I must be very un-farty. I have been observing since this thread was started and, other than while using the loo, I haven't needed to fart. No clenching or holding in, no discomfort from retained gas. Surely this is normal if you eat a good diet? As always, those with a bowel or digestive condition have my sympathy.
EsoNoSeHace · 30/07/2021 17:53

Things improved for me when I gave up cereal and toast in favour of a cooked breakfast. All the same, I think farting five times before getting out of bed in the morning is normal.

OhGiveUp · 30/07/2021 17:55

Wait till he's munching away down there and you let one go, despite trying to hold it in, with enough force to give him a side parting.

Whaam · 30/07/2021 17:56

@Pottedpalm Surely a good diet also involves eating lots of pulses!? Good diets generally = wind in my book. Besides, everyone farts sometimes. Who said I was farting all the time? But I do fart, and in my own house I am glad I can do that freely without having to hold it in!

Whaam · 30/07/2021 17:58

Ah I see where you got that from. I didn't mean literally all the time!
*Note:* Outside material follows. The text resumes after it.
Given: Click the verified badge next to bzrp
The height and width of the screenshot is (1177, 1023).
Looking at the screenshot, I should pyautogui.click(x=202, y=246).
I just meant regularly over the 20 years we have farted in front of each other.

NotPersephone · 30/07/2021 18:01

This reply has been withdrawn

Message from MNHQ: This post has been withdrawn

Pedalpushers · 30/07/2021 18:05

@whatthejiggeries I was literally talking about people without IBS but go ahead and be offended I guess.
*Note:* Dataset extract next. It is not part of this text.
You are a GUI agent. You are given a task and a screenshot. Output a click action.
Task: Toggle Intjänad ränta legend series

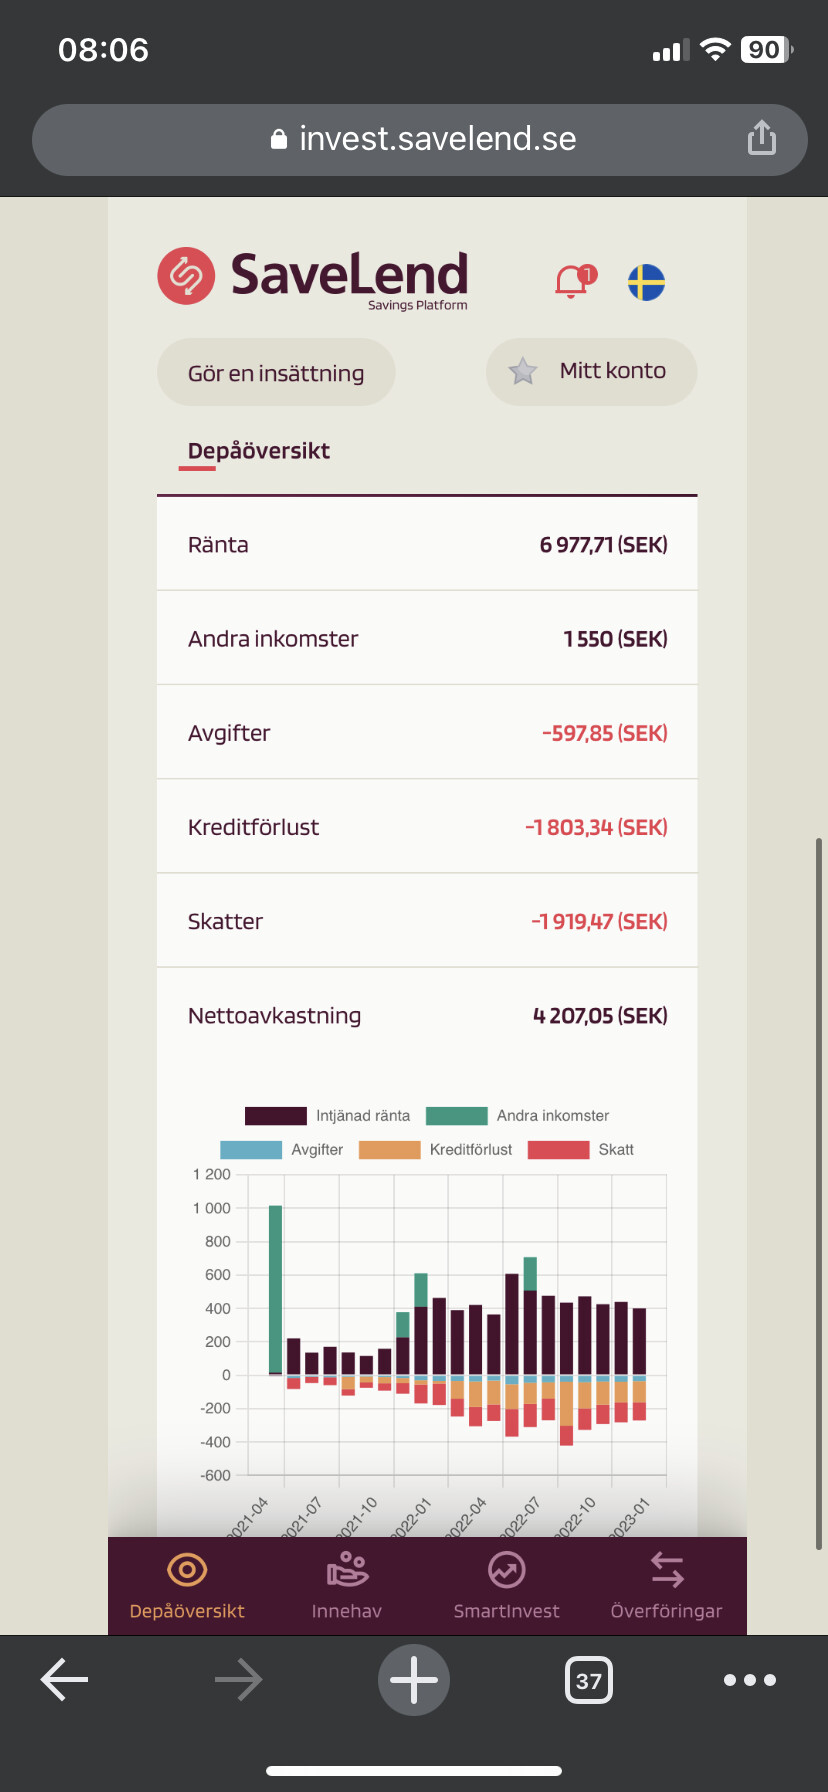pyautogui.click(x=327, y=1116)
GintyMcGinty · 30/07/2021 18:12

22 years and we don't do this

SchrodingersImmigrant · 30/07/2021 18:40

I must be very un-farty. I have been observing since this thread was started and, other than while using the loo, I haven't needed to fart. No clenching or holding in, no discomfort from retained gas. Surely this is normal if you eat a good diet? As always, those with a bowel or digestive condition have my sympathy.

I would actually suggest that severe lack of gas might be a sign of not so good diet for belly bacteria

rubbletrouble · 30/07/2021 19:08

Oh my gosh, no, never.
I just don't think it's necessary to be farting in front of anyone, it's disgusting.